[What to produce]: Reproduce all of the following data line for line, with no changes.

[Material shown]:
....................
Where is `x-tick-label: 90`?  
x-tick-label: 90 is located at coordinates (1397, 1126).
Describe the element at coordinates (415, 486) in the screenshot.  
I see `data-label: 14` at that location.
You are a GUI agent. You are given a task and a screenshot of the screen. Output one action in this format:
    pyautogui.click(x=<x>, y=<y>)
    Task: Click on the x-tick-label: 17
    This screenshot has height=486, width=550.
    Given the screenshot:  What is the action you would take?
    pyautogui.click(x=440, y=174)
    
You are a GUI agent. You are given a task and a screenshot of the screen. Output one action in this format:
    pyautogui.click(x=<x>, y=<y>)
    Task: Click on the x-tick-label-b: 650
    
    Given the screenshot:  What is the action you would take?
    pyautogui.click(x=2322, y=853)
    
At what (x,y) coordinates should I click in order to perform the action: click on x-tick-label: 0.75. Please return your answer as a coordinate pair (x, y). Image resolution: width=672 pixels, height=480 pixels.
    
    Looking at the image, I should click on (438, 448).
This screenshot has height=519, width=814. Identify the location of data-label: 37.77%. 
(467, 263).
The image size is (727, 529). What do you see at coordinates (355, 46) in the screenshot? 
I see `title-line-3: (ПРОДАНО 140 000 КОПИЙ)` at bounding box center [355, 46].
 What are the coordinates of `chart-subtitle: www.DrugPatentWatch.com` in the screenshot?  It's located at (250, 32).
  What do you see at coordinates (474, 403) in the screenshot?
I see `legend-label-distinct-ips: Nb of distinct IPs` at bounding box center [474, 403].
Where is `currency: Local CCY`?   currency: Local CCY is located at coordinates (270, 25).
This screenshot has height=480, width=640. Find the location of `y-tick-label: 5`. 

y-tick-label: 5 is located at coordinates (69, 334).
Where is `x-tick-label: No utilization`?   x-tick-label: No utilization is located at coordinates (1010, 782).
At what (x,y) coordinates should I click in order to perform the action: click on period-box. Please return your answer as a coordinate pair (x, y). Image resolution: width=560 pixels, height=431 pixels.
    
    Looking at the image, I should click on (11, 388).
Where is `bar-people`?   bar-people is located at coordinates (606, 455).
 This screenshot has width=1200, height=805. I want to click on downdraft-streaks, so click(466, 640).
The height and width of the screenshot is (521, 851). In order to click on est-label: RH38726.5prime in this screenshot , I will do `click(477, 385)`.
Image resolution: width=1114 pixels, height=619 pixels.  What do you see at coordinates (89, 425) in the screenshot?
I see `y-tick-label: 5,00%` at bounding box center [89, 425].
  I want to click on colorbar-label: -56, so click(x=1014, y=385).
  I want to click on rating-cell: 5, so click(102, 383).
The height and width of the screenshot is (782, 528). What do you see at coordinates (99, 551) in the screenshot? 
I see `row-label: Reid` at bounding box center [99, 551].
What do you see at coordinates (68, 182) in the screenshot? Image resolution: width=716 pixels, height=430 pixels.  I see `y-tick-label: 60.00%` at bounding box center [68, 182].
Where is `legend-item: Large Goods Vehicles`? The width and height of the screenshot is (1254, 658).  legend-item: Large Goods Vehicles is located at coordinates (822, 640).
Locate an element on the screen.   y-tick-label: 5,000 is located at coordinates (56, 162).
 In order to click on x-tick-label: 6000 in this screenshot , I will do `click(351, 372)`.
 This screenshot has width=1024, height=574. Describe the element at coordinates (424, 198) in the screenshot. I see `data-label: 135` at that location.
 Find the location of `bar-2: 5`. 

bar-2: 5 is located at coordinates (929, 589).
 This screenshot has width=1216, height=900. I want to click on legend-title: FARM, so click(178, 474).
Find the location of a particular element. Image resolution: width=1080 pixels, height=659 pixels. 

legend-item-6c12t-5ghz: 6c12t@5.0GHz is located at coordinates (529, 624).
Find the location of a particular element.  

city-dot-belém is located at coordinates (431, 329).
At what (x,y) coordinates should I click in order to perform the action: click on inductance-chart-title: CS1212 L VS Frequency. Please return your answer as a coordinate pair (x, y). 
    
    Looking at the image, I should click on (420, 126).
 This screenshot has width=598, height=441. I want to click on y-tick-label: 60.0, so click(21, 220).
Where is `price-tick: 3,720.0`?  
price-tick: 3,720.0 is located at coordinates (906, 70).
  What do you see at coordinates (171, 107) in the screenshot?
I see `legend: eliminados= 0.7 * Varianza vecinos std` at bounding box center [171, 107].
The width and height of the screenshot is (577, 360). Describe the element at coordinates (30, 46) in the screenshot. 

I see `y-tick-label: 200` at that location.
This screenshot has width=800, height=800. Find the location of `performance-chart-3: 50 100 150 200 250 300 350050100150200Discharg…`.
....................
[Exercise result]:
Where is `x-tick-label: 90`?  
x-tick-label: 90 is located at coordinates (1397, 1126).
Describe the element at coordinates (415, 486) in the screenshot.  
I see `data-label: 14` at that location.
You are a GUI agent. You are given a task and a screenshot of the screen. Output one action in this format:
    pyautogui.click(x=<x>, y=<y>)
    Task: Click on the x-tick-label: 17
    This screenshot has height=486, width=550.
    Given the screenshot:  What is the action you would take?
    pyautogui.click(x=440, y=174)
    
You are a GUI agent. You are given a task and a screenshot of the screen. Output one action in this format:
    pyautogui.click(x=<x>, y=<y>)
    Task: Click on the x-tick-label-b: 650
    
    Given the screenshot:  What is the action you would take?
    pyautogui.click(x=2322, y=853)
    
At what (x,y) coordinates should I click in order to perform the action: click on x-tick-label: 0.75. Please return your answer as a coordinate pair (x, y). Image resolution: width=672 pixels, height=480 pixels.
    
    Looking at the image, I should click on (438, 448).
This screenshot has height=519, width=814. Identify the location of data-label: 37.77%. 
(467, 263).
The image size is (727, 529). What do you see at coordinates (355, 46) in the screenshot? 
I see `title-line-3: (ПРОДАНО 140 000 КОПИЙ)` at bounding box center [355, 46].
 What are the coordinates of `chart-subtitle: www.DrugPatentWatch.com` in the screenshot?  It's located at (250, 32).
  What do you see at coordinates (474, 403) in the screenshot?
I see `legend-label-distinct-ips: Nb of distinct IPs` at bounding box center [474, 403].
Where is `currency: Local CCY`?   currency: Local CCY is located at coordinates (270, 25).
This screenshot has height=480, width=640. Find the location of `y-tick-label: 5`. 

y-tick-label: 5 is located at coordinates (69, 334).
Where is `x-tick-label: No utilization`?   x-tick-label: No utilization is located at coordinates (1010, 782).
At what (x,y) coordinates should I click in order to perform the action: click on period-box. Please return your answer as a coordinate pair (x, y). Image resolution: width=560 pixels, height=431 pixels.
    
    Looking at the image, I should click on (11, 388).
Where is `bar-people`?   bar-people is located at coordinates (606, 455).
 This screenshot has width=1200, height=805. I want to click on downdraft-streaks, so click(466, 640).
The height and width of the screenshot is (521, 851). In order to click on est-label: RH38726.5prime in this screenshot , I will do `click(477, 385)`.
Image resolution: width=1114 pixels, height=619 pixels.  What do you see at coordinates (89, 425) in the screenshot?
I see `y-tick-label: 5,00%` at bounding box center [89, 425].
  I want to click on colorbar-label: -56, so click(x=1014, y=385).
  I want to click on rating-cell: 5, so click(102, 383).
The height and width of the screenshot is (782, 528). What do you see at coordinates (99, 551) in the screenshot? 
I see `row-label: Reid` at bounding box center [99, 551].
What do you see at coordinates (68, 182) in the screenshot? Image resolution: width=716 pixels, height=430 pixels.  I see `y-tick-label: 60.00%` at bounding box center [68, 182].
Where is `legend-item: Large Goods Vehicles`? The width and height of the screenshot is (1254, 658).  legend-item: Large Goods Vehicles is located at coordinates (822, 640).
Locate an element on the screen.   y-tick-label: 5,000 is located at coordinates (56, 162).
 In order to click on x-tick-label: 6000 in this screenshot , I will do `click(351, 372)`.
 This screenshot has width=1024, height=574. Describe the element at coordinates (424, 198) in the screenshot. I see `data-label: 135` at that location.
 Find the location of `bar-2: 5`. 

bar-2: 5 is located at coordinates (929, 589).
 This screenshot has width=1216, height=900. I want to click on legend-title: FARM, so click(178, 474).
Find the location of a particular element. Image resolution: width=1080 pixels, height=659 pixels. 

legend-item-6c12t-5ghz: 6c12t@5.0GHz is located at coordinates (529, 624).
Find the location of a particular element.  

city-dot-belém is located at coordinates (431, 329).
At what (x,y) coordinates should I click in order to perform the action: click on inductance-chart-title: CS1212 L VS Frequency. Please return your answer as a coordinate pair (x, y). 
    
    Looking at the image, I should click on (420, 126).
 This screenshot has width=598, height=441. I want to click on y-tick-label: 60.0, so click(21, 220).
Where is `price-tick: 3,720.0`?  
price-tick: 3,720.0 is located at coordinates (906, 70).
  What do you see at coordinates (171, 107) in the screenshot?
I see `legend: eliminados= 0.7 * Varianza vecinos std` at bounding box center [171, 107].
The width and height of the screenshot is (577, 360). Describe the element at coordinates (30, 46) in the screenshot. 

I see `y-tick-label: 200` at that location.
This screenshot has width=800, height=800. Find the location of `performance-chart-3: 50 100 150 200 250 300 350050100150200Discharg…`.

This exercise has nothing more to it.